Excerpted text
*** Block opens ***

The Malta Gaming Authority CEO pledges to reduce unnecessary Bureaucracy to be more flexible while strengthening the licence’s reputation.
The Maltese authority has published its annual report for 2021 with interesting findings. The report goes on to prove that the MGA has issued fewer warnings, sought less regulatory action and has suspended or cancelled fewer licences than previously.
This follows the same trend that has been going on since 2019. All licence cancellations have been halved between that time and last year, falling from 14 to 7. Five of these cancelled licences were for online gambling licences.
In 2021, the MGA did not suspend a single licence, which is considerably down from three in 2020 and 11 in 2019. It has proceeded to issue a total of 64 warnings in 2021, which is a slight decrease from 70 in 2020.
That said, while the figures may appear to have decreased, these numbers are a considerable increase compared to the 20 warnings issued in 2019. There has also been a substantial rise in administrative penalties.
During the period of 2021, the MGA has gone on to issue a total of 31 administrative penalties, which is slightly higher than 28 in the year 2020 and 24 in 2019.
More Inspections Carried Out
It has inspected a total of 2,215 gaming parlours and 92 commercial bingo operations. This is significantly lower than the 2,400 gaming parlours, and 182 commercial bingo operations visited in 2020.
There has also been a rise in lotto booth inspections, with the MGA paying a visit to a total of 1,537 lotto booths, which is remarkably higher than the 907 lotto booth visits paid in 2020. The number of inspections in both 2021 and 2020 is still much lower overall than the numbers presented before the pandemic hit.

*** Block closes ***

Exercises to complete
1) Write out the part of the Malta Gaming Authority article that opens with the words containing "The Malta Gaming" and closes with "licences than previously.".
2) Continue the article on the Malta Gaming Authority's 2021 annual report from the point where it stops.

Given material

*** Block opens ***

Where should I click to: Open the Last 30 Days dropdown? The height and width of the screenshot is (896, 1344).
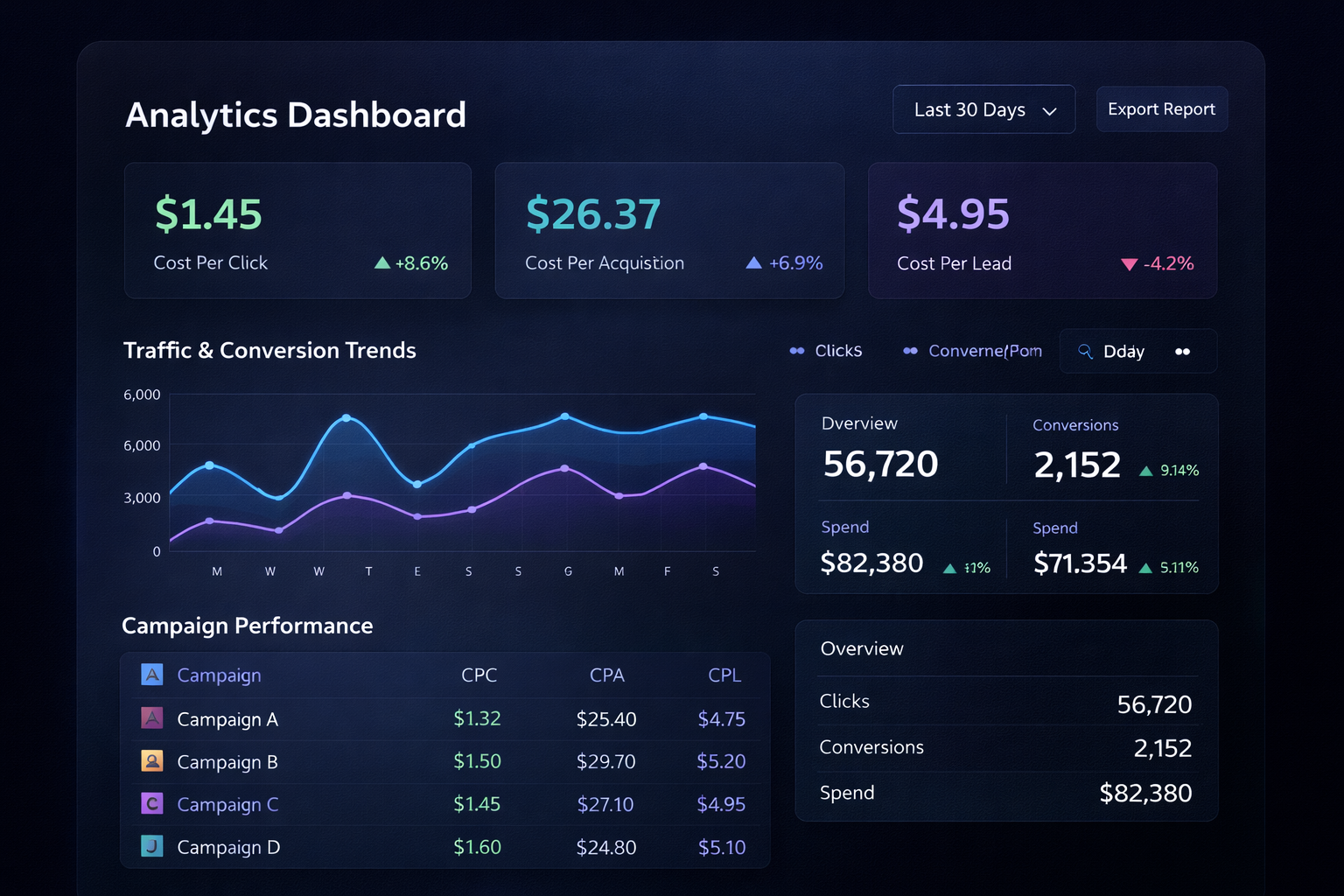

*** Block closes ***

Answers in order
1)
The Malta Gaming Authority CEO pledges to reduce unnecessary Bureaucracy to be more flexible while strengthening the licence’s reputation.
The Maltese authority has published its annual report for 2021 with interesting findings. The report goes on to prove that the MGA has issued fewer warnings, sought less regulatory action and has suspended or cancelled fewer licences than previously.

2)
Dr Carl Brincat, the Chief Executive for the Malta Gaming Authority commented: “The temporary closure of gaming premises during 2020 and 2021 resulted in a drop in the number of inspections we carried out in casinos, gaming parlours, commercial bingo halls and non-profit events.
“It is a priority for us to move towards leaner and more efficient processes, to remove unnecessary bureaucracy which introduces burdens on the industry without providing added value and to become more effective in achieving our regulatory priorities”.
MGA board of directors chairperson Dr Ryan Pace has also said the pandemic was only one of the many challenges that the MGA has had to overcome in recent years. Malta’s inclusion in the Financial Action Task Force (FATF) grey list created a whirlwind of problems for the country’s reputation and competitiveness.
Swift reforms against money laundering as well as terror financing, have helped Malta leave the grey list early in 2020.
The MGA has also added that it is looking into streamlining the gaming licence application process by upgrading its technical systems and reducing bureaucracy. The Authority is aiming to aid its licensees by reducing the overall costs and regulatory framework challenges in a bid to boost the overall gambling industry’s post-pandemic recovery.